Понимание – инвариантное состояние коллектива, идентификация одного субъекта, как носителя смысла, с другим. Понимание как результат – а не процесс – мыследеятельности не есть, строго говоря, знание: в нём не содержится референта; это интуиция в картезианском смысле слова – знаковое «тело», репрезентирующее смысл и прозрачное само для себя. В определении Г. П. Щедровицкого, «понять – это значит прежде всего восстановить смысл сообщения, выделить зафиксированные в нём объекты и “взять” их в таком ракурсе и в таких отношениях, в каких их брал второй индивид»[6]. Иными словами, если мы употребляем знаки, это ещё не значит, что мы их понимаем, но если мы что-либо понимаем, мы всегда используем знак. Коммуникативно-смысловая основа понимания фиксируется и в герменевтической философии: «“Понимать” означает… проделывать или проделывать заново лежащую в основе семантической инновации дискурсивную операцию»[7]. Хотя никакое опосредование, насколько совершенным бы оно ни было, не в состоянии поднять дискурс (и даже рефлексию) до уровня интеллектуальной интуиции, понимание, как рефлексивное, так и дорефлексивное, есть непрекращаемое воссоздание смысла вместе с обозначающим его семиотическим дискурсом, с повторением каждый раз заново дискурсивной операции. Объяснение не первично, а вторично по отношению к акту понимания именно потому, что «объяснение, представленное как знаковая комбинация, т. е. как некая семиотика, строится на базе понимания первого уровня, основанного на дискурсе в качестве нераздельного и способного к инновации акта»[8]. Смысловая «нагруженность» актов понимания порождает инновационные способы деятельности, развивает и модифицирует навыки и наклонности индивида, определяет его ценностные и поведенческие предпочтения.

Задание 1 |
Что, согласно фрагменту о понимании, первично по отношению к объяснению?
Фрагмент текста и листинг взяты из разных источников.

Исходные данные |
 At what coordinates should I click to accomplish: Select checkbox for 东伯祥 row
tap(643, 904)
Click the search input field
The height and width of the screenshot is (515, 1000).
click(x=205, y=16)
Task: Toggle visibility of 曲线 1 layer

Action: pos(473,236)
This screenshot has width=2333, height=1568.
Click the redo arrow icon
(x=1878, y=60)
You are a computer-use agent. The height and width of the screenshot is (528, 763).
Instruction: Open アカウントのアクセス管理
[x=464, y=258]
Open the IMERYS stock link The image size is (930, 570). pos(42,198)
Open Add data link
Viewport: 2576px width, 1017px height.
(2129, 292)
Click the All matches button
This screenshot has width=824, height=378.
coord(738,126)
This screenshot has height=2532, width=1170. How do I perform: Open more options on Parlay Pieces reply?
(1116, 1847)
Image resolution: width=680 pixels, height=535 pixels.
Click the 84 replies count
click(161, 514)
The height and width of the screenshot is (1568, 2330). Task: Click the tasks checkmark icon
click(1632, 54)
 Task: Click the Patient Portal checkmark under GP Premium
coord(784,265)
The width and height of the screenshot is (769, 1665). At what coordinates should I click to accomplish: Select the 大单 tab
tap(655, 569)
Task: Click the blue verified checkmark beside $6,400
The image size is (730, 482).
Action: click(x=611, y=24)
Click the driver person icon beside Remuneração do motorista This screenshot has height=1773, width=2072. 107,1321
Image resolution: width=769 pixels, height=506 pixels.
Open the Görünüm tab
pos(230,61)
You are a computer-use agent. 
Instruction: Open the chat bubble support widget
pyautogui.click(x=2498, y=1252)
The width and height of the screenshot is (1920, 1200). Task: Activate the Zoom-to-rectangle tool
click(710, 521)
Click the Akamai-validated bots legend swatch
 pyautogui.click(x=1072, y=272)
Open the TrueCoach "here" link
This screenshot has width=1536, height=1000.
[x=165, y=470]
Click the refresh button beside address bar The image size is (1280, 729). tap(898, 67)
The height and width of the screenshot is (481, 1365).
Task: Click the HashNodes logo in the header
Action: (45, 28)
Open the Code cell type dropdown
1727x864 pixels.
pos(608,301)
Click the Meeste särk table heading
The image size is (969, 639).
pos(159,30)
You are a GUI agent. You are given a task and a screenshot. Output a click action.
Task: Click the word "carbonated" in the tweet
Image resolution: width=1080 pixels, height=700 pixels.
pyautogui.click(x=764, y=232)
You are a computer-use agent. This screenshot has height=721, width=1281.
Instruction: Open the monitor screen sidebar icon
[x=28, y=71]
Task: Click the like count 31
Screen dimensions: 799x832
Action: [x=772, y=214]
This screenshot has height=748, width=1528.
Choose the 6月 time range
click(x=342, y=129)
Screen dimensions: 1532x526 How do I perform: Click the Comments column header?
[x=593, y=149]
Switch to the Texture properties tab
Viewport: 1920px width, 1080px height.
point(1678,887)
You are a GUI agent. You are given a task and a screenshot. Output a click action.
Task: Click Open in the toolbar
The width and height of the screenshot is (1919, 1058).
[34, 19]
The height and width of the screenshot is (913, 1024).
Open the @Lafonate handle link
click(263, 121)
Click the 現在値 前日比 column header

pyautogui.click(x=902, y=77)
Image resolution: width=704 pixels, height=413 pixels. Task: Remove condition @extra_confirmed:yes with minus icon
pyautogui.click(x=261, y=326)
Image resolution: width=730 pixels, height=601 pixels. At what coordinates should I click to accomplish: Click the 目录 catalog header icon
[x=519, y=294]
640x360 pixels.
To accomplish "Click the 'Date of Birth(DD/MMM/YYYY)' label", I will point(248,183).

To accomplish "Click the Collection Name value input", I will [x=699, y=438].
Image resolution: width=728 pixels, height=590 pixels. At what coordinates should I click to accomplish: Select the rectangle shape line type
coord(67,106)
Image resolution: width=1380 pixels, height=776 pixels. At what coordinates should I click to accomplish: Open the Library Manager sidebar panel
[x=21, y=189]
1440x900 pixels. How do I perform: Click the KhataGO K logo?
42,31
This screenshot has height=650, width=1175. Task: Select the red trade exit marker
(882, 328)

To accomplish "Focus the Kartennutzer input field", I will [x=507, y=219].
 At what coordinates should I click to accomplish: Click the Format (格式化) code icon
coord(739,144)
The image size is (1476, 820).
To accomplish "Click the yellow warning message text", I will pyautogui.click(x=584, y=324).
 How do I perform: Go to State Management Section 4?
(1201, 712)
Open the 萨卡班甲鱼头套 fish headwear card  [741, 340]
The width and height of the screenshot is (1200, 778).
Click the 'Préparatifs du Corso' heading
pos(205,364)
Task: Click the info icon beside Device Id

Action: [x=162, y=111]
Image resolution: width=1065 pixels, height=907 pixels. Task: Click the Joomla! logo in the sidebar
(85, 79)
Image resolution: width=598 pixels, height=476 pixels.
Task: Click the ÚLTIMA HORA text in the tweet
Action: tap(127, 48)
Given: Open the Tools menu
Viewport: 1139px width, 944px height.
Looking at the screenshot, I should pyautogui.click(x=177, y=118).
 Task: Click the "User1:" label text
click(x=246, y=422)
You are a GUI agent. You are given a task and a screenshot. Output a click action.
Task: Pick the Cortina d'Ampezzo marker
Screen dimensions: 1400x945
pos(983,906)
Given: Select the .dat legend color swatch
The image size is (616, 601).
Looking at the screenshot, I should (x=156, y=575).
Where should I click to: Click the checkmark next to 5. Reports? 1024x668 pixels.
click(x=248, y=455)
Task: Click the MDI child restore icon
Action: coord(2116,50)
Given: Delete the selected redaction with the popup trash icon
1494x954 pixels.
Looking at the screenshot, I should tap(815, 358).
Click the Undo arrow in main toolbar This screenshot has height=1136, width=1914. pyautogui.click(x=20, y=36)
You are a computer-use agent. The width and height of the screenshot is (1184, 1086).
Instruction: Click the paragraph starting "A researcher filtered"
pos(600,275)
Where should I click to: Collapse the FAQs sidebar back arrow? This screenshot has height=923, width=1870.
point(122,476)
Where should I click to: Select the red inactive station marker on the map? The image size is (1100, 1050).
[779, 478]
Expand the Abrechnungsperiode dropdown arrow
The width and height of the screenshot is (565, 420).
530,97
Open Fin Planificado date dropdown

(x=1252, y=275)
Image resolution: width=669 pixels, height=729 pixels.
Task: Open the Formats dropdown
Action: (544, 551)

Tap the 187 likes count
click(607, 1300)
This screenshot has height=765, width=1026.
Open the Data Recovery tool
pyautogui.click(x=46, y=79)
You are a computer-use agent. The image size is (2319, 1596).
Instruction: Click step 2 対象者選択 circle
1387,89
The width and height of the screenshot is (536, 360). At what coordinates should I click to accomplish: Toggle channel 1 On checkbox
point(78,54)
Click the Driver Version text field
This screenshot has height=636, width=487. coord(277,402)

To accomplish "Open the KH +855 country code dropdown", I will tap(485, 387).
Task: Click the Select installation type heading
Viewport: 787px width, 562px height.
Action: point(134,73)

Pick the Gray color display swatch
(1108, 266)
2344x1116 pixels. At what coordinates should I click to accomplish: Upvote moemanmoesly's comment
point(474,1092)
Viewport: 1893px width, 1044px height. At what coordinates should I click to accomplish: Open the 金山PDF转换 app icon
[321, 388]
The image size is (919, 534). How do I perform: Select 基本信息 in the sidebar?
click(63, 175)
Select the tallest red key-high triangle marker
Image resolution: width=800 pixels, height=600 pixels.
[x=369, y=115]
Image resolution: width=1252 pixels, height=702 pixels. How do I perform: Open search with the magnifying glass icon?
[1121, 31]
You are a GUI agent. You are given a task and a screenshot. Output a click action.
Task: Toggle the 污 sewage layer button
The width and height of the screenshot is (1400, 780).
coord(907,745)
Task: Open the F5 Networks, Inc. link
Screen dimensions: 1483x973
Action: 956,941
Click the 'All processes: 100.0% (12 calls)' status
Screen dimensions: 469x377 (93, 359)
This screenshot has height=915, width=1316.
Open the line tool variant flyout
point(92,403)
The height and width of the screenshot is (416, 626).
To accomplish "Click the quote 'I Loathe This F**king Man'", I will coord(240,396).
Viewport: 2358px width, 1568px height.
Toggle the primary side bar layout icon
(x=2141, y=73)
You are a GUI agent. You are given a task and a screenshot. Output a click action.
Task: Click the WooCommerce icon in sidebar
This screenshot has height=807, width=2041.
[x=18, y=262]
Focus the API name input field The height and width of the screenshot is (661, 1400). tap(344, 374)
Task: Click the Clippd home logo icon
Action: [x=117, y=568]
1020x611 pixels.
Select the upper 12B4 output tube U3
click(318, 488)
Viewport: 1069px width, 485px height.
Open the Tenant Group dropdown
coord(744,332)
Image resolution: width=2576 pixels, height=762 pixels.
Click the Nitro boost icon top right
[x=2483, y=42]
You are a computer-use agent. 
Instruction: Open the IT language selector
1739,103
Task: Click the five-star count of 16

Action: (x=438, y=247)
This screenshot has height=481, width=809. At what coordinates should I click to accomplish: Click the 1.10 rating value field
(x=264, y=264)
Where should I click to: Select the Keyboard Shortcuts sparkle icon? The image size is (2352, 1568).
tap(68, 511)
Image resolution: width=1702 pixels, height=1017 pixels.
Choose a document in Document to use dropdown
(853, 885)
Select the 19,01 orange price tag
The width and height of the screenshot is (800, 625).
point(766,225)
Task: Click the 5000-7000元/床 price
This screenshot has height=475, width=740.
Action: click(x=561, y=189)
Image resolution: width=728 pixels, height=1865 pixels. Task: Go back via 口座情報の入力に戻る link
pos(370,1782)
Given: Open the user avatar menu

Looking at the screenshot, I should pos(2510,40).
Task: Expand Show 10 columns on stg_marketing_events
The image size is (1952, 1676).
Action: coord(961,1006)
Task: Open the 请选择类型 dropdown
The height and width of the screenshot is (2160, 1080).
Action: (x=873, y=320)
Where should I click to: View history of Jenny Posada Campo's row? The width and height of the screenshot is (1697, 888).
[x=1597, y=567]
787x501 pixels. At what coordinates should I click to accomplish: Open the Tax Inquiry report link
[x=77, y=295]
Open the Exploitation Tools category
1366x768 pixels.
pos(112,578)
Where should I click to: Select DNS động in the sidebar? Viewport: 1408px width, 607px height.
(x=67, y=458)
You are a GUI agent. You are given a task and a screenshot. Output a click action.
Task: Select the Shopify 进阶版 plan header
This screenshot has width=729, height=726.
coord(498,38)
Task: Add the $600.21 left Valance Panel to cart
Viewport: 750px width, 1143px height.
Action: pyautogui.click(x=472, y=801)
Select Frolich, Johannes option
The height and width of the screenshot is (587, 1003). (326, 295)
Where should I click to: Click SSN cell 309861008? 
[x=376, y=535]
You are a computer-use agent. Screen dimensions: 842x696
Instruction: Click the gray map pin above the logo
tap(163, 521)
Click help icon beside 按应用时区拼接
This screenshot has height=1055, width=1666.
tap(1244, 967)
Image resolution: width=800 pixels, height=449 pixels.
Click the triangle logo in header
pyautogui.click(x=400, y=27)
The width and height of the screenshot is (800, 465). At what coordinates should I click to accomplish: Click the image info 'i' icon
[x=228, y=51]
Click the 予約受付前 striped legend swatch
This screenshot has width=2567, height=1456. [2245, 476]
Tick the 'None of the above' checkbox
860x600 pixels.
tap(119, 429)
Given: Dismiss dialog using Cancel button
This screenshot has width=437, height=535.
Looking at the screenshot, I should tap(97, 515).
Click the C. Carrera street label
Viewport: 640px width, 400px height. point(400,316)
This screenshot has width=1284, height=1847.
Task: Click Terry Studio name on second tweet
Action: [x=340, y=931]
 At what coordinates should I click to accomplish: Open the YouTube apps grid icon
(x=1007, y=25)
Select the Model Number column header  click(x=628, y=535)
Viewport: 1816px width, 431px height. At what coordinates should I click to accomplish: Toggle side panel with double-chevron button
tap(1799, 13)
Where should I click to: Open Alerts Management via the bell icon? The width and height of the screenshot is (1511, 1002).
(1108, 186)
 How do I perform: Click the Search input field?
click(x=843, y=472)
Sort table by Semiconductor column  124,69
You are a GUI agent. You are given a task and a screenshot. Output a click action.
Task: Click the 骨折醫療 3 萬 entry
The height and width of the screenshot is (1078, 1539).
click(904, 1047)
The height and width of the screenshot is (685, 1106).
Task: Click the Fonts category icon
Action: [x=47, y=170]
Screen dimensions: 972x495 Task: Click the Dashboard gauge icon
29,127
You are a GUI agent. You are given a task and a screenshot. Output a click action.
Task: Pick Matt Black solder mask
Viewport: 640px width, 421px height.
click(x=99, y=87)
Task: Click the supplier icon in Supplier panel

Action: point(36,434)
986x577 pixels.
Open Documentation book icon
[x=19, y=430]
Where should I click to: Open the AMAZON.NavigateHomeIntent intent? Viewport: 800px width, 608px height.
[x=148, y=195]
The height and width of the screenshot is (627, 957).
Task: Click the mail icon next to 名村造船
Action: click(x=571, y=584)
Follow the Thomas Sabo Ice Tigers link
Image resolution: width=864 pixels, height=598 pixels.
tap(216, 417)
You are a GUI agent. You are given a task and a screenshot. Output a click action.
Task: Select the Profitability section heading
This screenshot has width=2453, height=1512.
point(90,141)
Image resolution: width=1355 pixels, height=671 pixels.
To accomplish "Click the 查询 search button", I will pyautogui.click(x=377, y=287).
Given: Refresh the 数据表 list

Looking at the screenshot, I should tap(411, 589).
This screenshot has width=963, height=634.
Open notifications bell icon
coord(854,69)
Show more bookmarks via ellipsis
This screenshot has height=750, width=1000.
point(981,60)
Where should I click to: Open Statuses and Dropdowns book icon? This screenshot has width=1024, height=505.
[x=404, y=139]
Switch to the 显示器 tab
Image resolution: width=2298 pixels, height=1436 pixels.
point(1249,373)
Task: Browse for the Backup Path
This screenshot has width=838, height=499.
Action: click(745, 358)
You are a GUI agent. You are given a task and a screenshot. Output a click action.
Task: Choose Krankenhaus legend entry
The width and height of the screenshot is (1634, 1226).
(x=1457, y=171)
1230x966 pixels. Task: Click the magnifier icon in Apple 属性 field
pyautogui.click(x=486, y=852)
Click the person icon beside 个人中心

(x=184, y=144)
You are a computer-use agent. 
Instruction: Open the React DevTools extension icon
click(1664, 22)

Задание 2 |
Укажите только число строк листинга, в которых встречается строка «person».

Ответ 1 |
Акт понимания.

Ответ 2 |
2